Shares of NV5 Global (NASDAQ:NVEE) plunged nearly 30% on Friday after the engineering and construction project management firm issued tepid 2019 guidance and warned it would disclose a "material weakness" in its accounting when it files its upcoming form 10-K annual report.
NV5 is a rapidly growing engineering firm serving the global infrastructure market from more than 100 locations worldwide. After markets closed March 7, the company reported adjusted fourth-quarter earnings of $0.91 per share on revenue of $116.1 million, missing consensus estimates for $0.94 per share in earnings on sales of $118.07 million.
The company said that for 2019, it is expecting full-year earnings per share of between $3.51 and $3.93 on revenue of between $485 million and $520 million. Analysts had been expecting $3.79 per share in earnings on $522.75 million of sales.
The company also warned it had discovered some accounting issues related to the initial setup of project contracts.

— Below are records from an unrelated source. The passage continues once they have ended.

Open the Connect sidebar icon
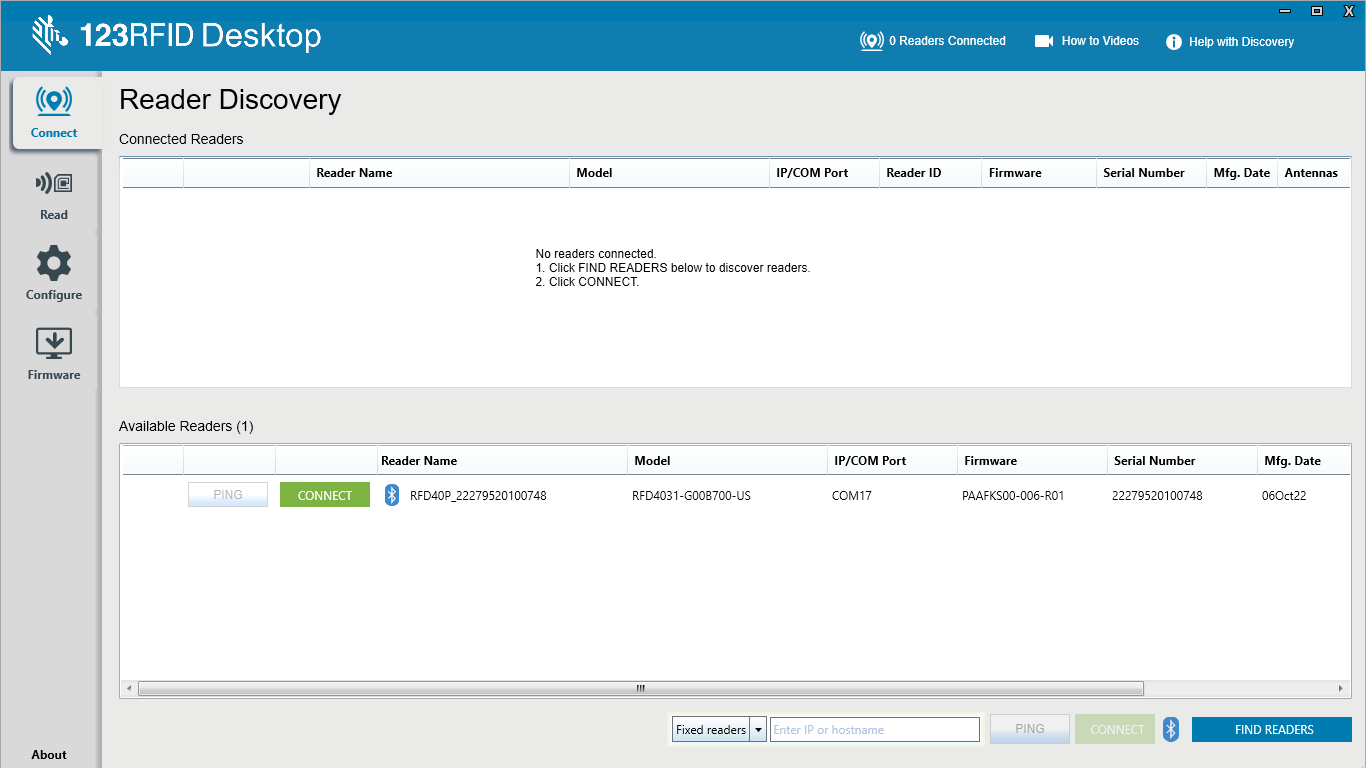 click(x=54, y=102)
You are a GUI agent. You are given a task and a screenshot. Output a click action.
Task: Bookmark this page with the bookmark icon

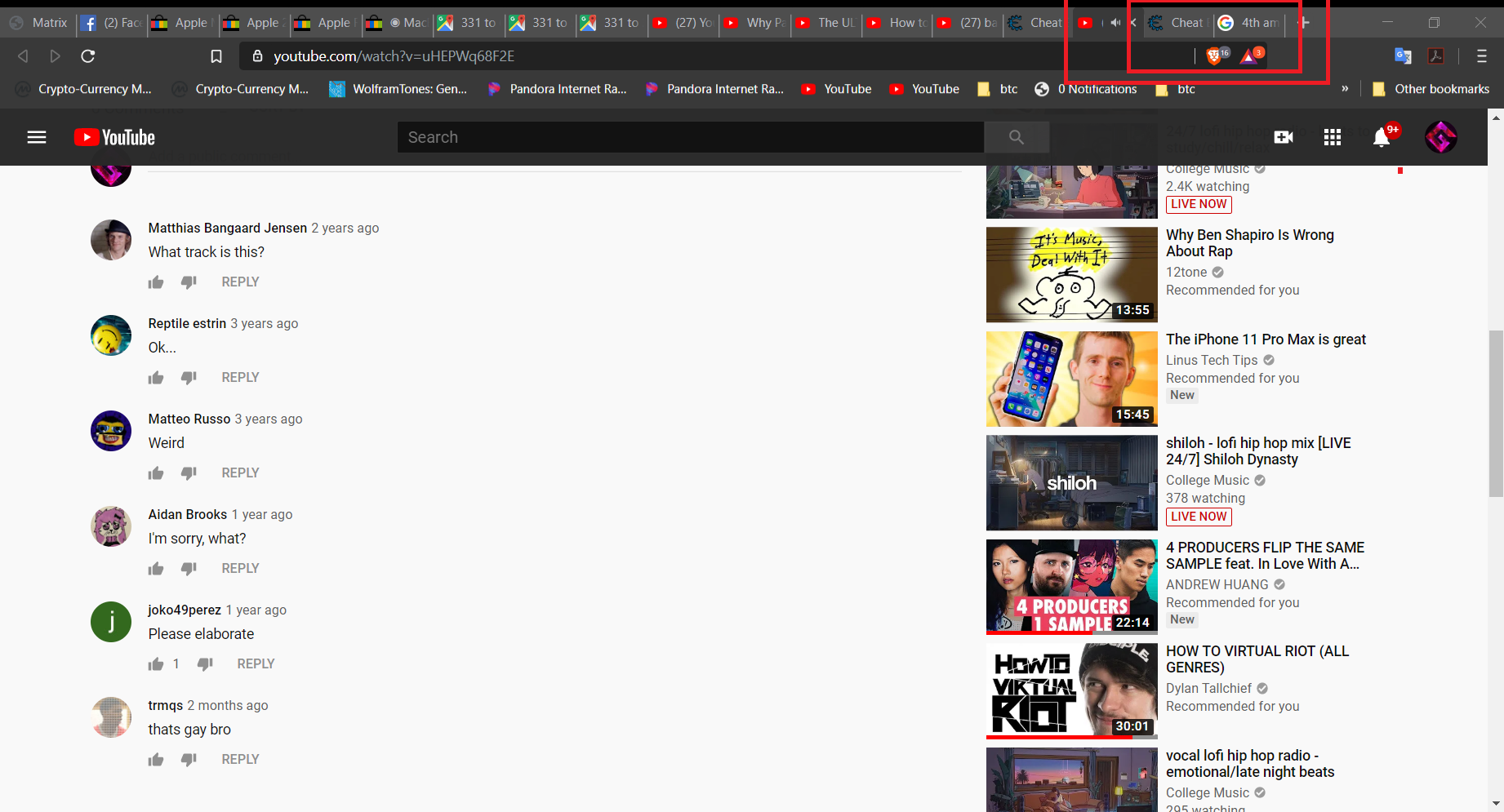pos(216,56)
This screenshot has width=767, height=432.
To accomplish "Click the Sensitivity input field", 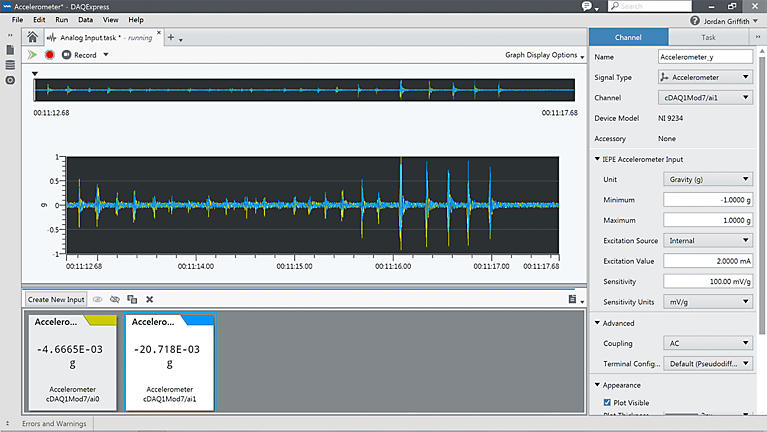I will (706, 281).
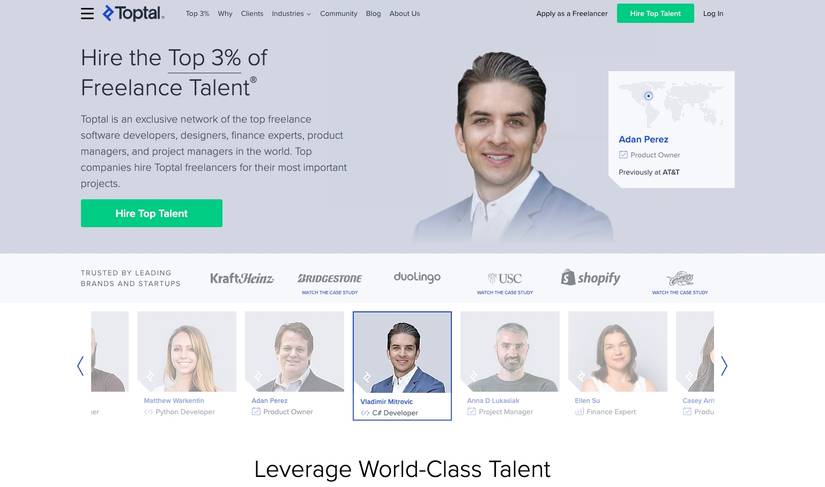
Task: Click the Shopify logo
Action: [590, 278]
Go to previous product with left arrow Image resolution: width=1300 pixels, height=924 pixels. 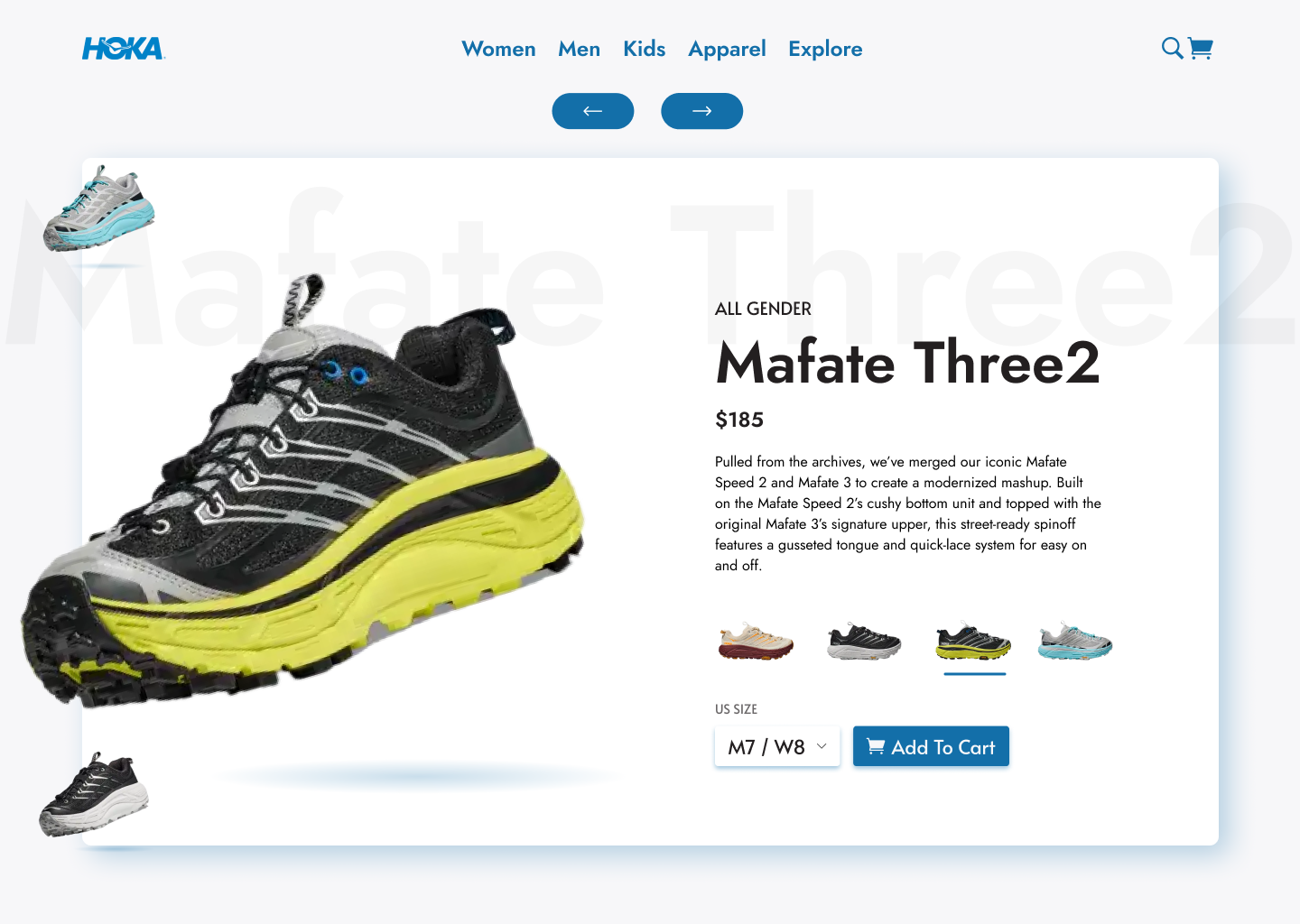593,111
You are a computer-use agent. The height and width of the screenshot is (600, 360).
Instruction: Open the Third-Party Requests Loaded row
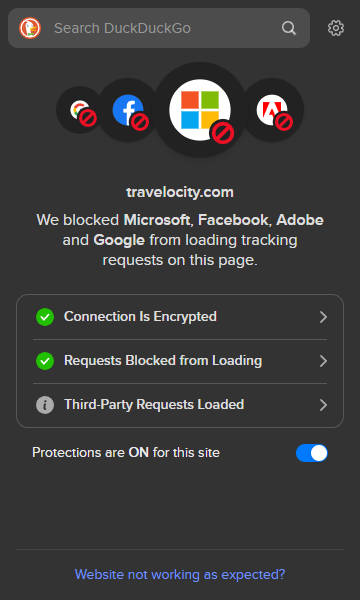(180, 405)
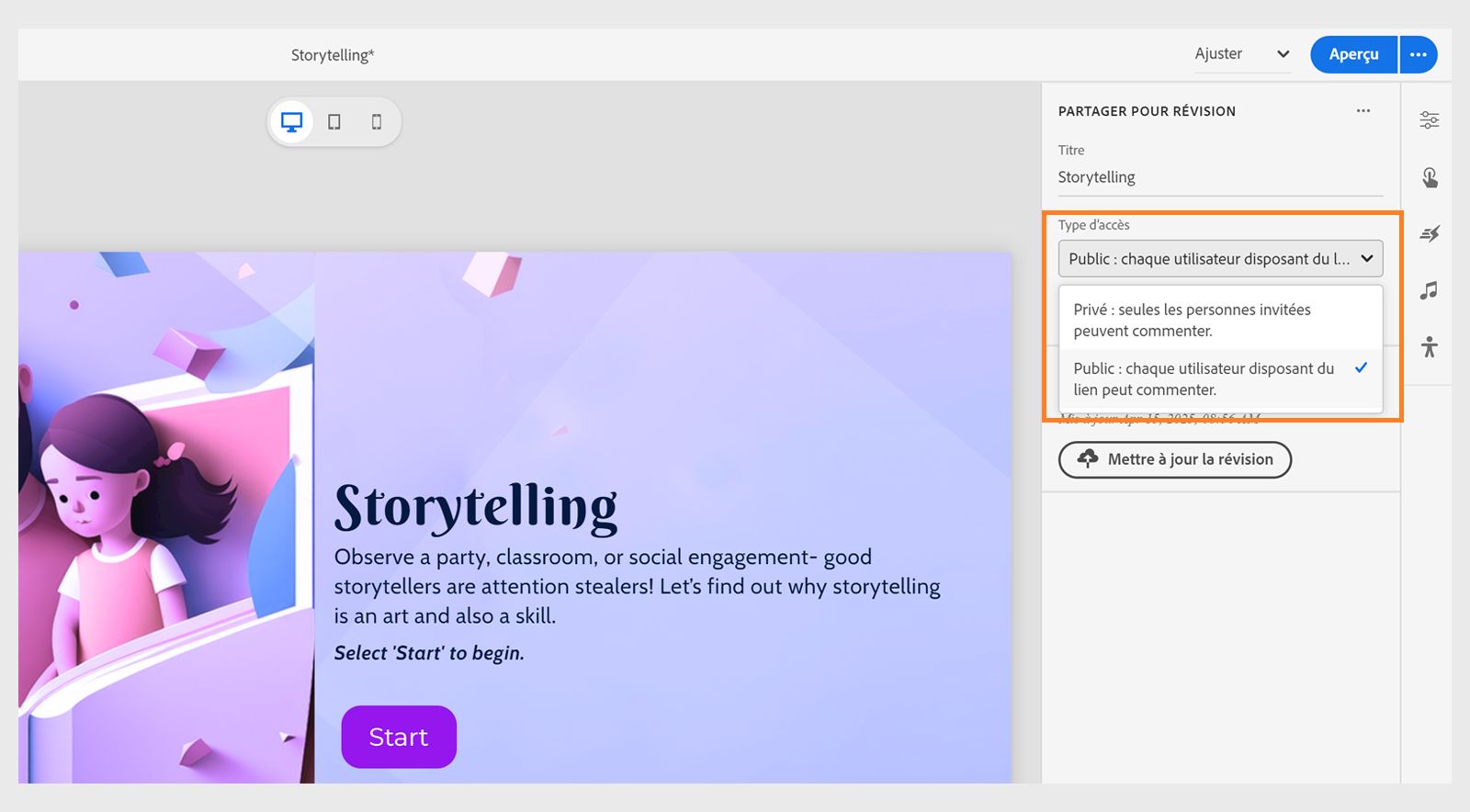Open the interactions panel icon

point(1430,177)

NV5 said its review of the matter has not resulted in any restatements, and company CEO Dickerson Wright, on a conference call with investors, said that if anything, the resulting changes would likely have a slight positive impact on future results. But the market often reacts poorly to companies admitting to problems with their accounting processes.
It wasn't a great release for NV5, but the company's track record should give it some credibility with investors. Since going public in 2013, NV5 has seen its sales climb more than 478%, helping send its stock price up nearly tenfold. Given trends including the world's rising population, the emergence of an urban middle class in the developing world, and the desperate need to address crumbling infrastructure in the West, there should be plenty of opportunities for NV5 in the future.
The company's backlog is growing, up 32% to $390 million as of Dec. 29, 2018, from $296 million a year prior. And the 2019 guidance, though somewhat modest compared to expectations, is calling for an increase of 8% to 21% in earnings per share and 16% to 24% in revenue.